Copy out exactly the lines from the one with "Click the applicants@personnelchecks.co.uk" through the last line of the listing below, both included, but none of the pictures.
─── PROVIDED MATERIAL
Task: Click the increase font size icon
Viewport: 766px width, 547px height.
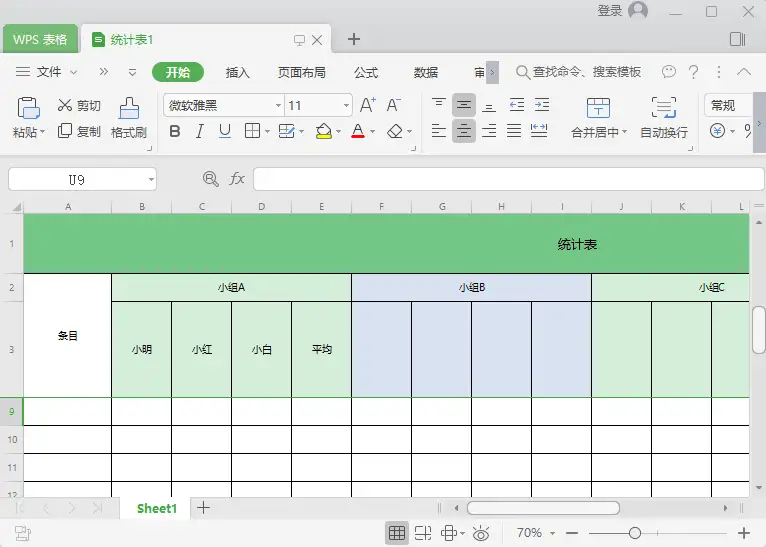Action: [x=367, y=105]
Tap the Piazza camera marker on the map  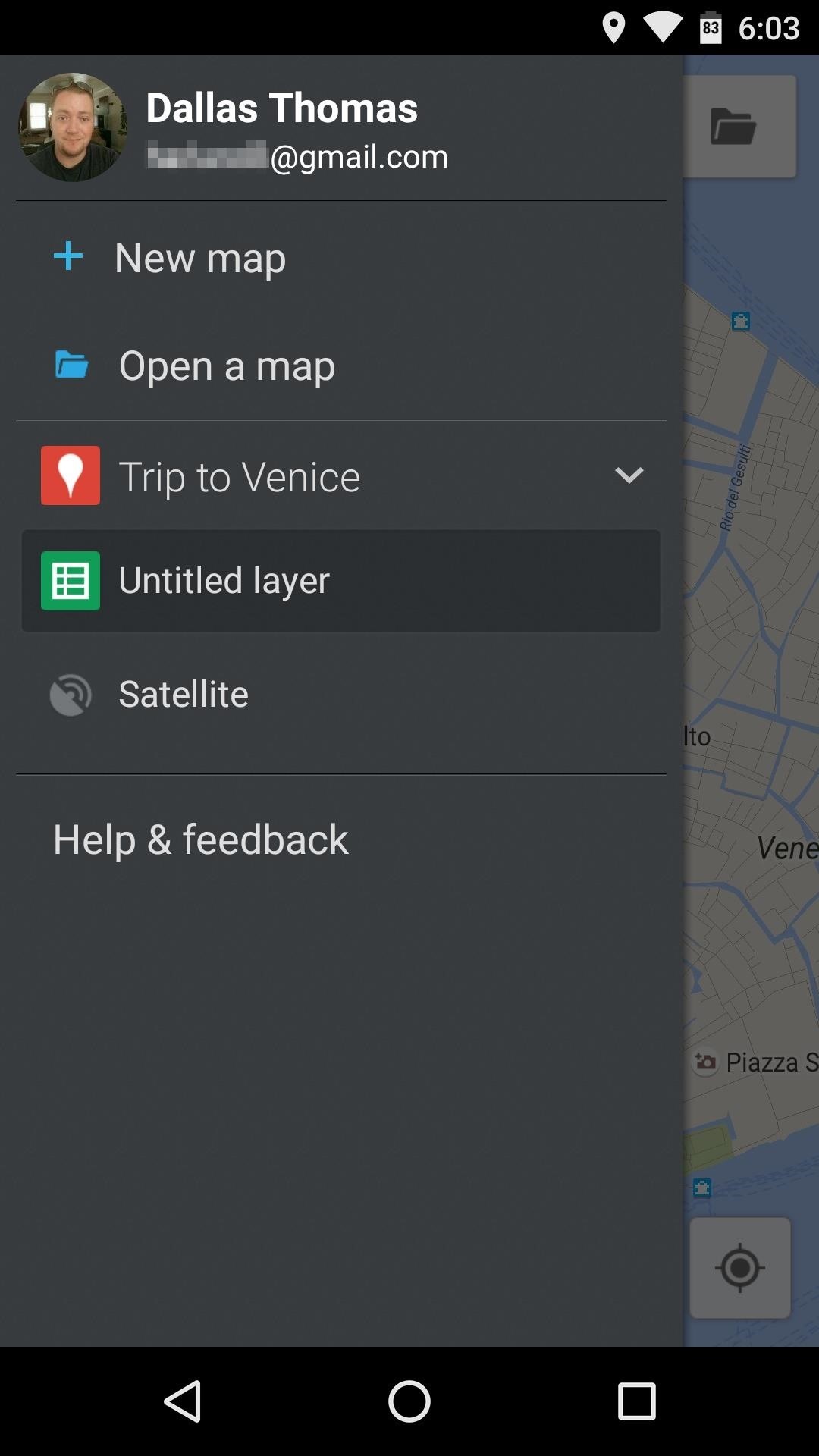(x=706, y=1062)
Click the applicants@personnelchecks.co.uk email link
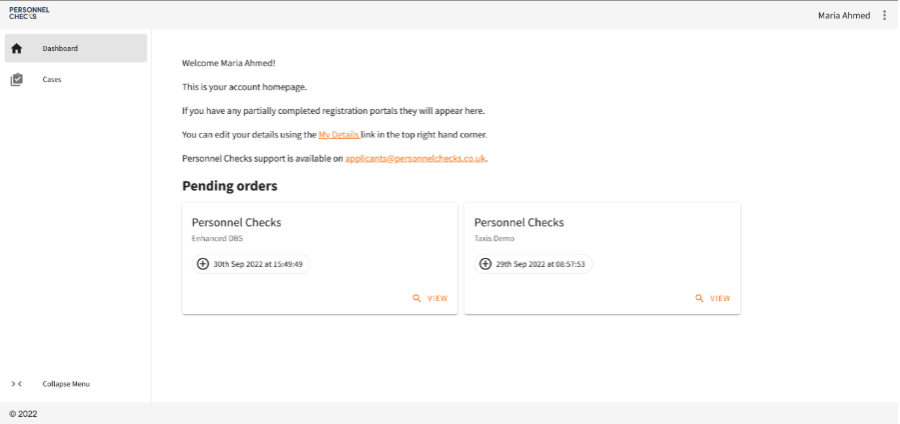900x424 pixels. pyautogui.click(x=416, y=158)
──────
## YOUR SOLUTION
Click the applicants@personnelchecks.co.uk email link
900x424 pixels. pyautogui.click(x=416, y=158)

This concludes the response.